# Chambre avec aération indirecte



## NounouNat2 (25 Novembre 2022)

*Bonjour à toutes et tous
Besoin de vos connaissances et avis, pour une collègue, avant de dire des âneries.*
Cette collègue envisage de diviser son garage en deux, pour y faire dans les 11 m2 restants, une chambre supplémentaire pour les enfants en accueil.
Bref, cette partie du garage, donne sur une autre pièce, cette autre pièce est aérée par une fenêtre, une porte fenêtre et un vélux.
Les deux pièces sont séparées par une porte vitrée, style verrière.
Ma collègue ne peut pas mettre de vélux dans la partie garage qu'elle veut aménager, car son plafond est plat, au dessus il y a des combles très bas, qui servent d'aire de stockage, puis le toit.
Elle a appelé la pmi, avec 2 puers qui se contredisent.
La pièce pourrait être aérée par l'autre qui se trouve derrière.
Qu'en pensez-vous ? Des idées ?
━━━━━━
■ Exercice 1: Pouvez-vous retranscrire mot pour mot le passage du fil de discussion qui va de « Ma collègue ne » à « puis le toit. » ?
■ Exercice 2: Pouvez-vous mettre à jour les enregistrements, de la ligne contenant « This screenshot has height=819, width=749. » à la ligne contenant « coord(474,265) » incluses, en remplaçant « sidebar » par « navigation panel » sans rien changer d'autre, et ne redonner que ces lignes ?
Le fil de discussion et les enregistrements proviennent de sources différentes.
━━━━━━
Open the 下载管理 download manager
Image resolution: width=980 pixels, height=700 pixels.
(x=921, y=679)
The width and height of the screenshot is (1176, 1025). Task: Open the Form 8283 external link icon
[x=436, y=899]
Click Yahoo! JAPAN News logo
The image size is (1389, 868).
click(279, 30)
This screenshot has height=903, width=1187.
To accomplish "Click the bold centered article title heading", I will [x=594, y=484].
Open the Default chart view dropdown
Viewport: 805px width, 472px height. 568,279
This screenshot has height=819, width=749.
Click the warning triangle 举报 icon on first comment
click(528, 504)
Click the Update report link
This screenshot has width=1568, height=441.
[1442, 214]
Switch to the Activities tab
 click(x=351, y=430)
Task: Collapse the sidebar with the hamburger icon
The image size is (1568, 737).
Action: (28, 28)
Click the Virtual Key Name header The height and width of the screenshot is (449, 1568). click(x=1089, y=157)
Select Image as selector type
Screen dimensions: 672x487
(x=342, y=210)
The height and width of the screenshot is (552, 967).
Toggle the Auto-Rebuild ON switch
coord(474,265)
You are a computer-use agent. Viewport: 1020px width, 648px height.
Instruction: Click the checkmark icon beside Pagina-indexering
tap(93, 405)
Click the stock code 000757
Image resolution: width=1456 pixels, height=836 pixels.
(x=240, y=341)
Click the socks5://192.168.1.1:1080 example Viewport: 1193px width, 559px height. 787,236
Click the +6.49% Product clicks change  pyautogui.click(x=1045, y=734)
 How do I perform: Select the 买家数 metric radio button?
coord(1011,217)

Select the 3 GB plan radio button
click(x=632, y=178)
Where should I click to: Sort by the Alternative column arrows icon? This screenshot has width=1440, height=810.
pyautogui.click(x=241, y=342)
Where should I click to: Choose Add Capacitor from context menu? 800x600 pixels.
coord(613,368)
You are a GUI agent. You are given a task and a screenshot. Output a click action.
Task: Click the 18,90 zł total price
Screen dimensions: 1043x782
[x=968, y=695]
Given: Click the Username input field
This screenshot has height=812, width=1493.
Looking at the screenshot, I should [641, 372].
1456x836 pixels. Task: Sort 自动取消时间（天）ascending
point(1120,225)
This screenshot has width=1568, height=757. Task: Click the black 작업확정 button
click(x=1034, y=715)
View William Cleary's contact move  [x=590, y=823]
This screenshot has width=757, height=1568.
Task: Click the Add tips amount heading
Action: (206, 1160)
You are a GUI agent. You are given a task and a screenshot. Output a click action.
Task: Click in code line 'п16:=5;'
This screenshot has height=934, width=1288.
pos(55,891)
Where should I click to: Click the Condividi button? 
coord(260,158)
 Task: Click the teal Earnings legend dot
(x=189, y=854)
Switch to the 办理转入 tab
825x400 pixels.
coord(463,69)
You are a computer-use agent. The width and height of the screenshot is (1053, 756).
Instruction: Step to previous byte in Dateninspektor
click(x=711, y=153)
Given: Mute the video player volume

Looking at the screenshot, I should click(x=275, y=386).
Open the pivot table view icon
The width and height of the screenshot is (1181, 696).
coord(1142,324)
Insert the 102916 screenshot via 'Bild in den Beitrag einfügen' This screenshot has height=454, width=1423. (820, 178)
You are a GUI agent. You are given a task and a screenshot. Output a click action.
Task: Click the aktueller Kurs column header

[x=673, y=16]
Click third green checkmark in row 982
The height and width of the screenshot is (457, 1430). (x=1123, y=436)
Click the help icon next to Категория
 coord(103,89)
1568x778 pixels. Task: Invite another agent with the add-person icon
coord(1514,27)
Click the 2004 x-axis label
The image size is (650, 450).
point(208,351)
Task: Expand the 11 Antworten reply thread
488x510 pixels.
━━━━━━
■ Corrigé 1:
Ma collègue ne peut pas mettre de vélux dans la partie garage qu'elle veut aménager, car son plafond est plat, au dessus il y a des combles très bas, qui servent d'aire de stockage, puis le toit.

■ Corrigé 2:
This screenshot has height=819, width=749.
Click the warning triangle 举报 icon on first comment
click(528, 504)
Click the Update report link
This screenshot has width=1568, height=441.
[1442, 214]
Switch to the Activities tab
 click(x=351, y=430)
Task: Collapse the navigation panel with the hamburger icon
The image size is (1568, 737).
Action: (28, 28)
Click the Virtual Key Name header The height and width of the screenshot is (449, 1568). click(x=1089, y=157)
Select Image as selector type
Screen dimensions: 672x487
(x=342, y=210)
The height and width of the screenshot is (552, 967).
Toggle the Auto-Rebuild ON switch
coord(474,265)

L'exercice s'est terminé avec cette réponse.